___ MATERIAL PROVIDED
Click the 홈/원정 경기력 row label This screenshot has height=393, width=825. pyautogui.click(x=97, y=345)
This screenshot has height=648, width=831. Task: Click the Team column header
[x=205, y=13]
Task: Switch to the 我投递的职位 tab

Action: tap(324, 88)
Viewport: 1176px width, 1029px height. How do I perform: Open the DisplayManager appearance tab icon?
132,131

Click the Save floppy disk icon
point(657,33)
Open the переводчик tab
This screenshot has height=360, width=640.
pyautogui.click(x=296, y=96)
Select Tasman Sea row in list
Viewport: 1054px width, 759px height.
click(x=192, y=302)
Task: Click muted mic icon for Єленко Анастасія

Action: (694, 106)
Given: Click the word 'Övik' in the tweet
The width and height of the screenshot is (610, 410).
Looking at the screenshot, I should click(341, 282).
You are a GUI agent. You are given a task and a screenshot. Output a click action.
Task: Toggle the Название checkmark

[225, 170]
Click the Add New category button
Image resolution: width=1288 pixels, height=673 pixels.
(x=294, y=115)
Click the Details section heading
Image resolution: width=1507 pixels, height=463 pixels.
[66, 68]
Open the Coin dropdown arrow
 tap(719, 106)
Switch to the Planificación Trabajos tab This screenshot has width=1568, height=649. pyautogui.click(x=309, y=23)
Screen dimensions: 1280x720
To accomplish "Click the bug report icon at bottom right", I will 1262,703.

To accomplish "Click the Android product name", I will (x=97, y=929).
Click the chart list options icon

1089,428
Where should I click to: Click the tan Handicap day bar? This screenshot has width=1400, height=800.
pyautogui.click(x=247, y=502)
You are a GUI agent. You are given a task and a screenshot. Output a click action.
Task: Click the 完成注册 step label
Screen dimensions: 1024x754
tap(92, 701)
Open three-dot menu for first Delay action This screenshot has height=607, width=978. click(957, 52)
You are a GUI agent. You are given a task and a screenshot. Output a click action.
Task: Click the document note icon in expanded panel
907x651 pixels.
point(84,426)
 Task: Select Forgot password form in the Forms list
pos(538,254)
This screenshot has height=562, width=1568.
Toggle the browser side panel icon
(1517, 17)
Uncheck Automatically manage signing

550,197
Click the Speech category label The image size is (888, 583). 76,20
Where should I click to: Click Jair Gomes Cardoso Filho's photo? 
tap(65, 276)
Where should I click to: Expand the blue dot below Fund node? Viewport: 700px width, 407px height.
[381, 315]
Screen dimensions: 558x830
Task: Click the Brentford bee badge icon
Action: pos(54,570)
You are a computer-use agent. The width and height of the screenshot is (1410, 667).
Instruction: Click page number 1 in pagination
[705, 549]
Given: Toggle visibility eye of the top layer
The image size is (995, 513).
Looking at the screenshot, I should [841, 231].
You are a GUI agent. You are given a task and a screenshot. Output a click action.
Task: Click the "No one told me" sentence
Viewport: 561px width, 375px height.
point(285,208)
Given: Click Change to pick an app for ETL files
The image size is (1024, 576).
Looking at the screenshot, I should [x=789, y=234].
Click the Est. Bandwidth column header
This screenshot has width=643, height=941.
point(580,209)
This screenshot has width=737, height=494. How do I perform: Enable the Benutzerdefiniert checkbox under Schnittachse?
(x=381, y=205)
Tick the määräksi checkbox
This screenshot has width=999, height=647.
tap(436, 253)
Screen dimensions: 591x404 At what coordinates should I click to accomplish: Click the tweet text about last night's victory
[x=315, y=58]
______
# [REQUIRED WORK]
The response must contain every line from the listing above in which the string "label" appears.

# [ANSWER FOR THE TASK]
Click the 홈/원정 경기력 row label This screenshot has height=393, width=825. pyautogui.click(x=97, y=345)
Task: Click the 完成注册 step label
Click the Speech category label The image size is (888, 583). 76,20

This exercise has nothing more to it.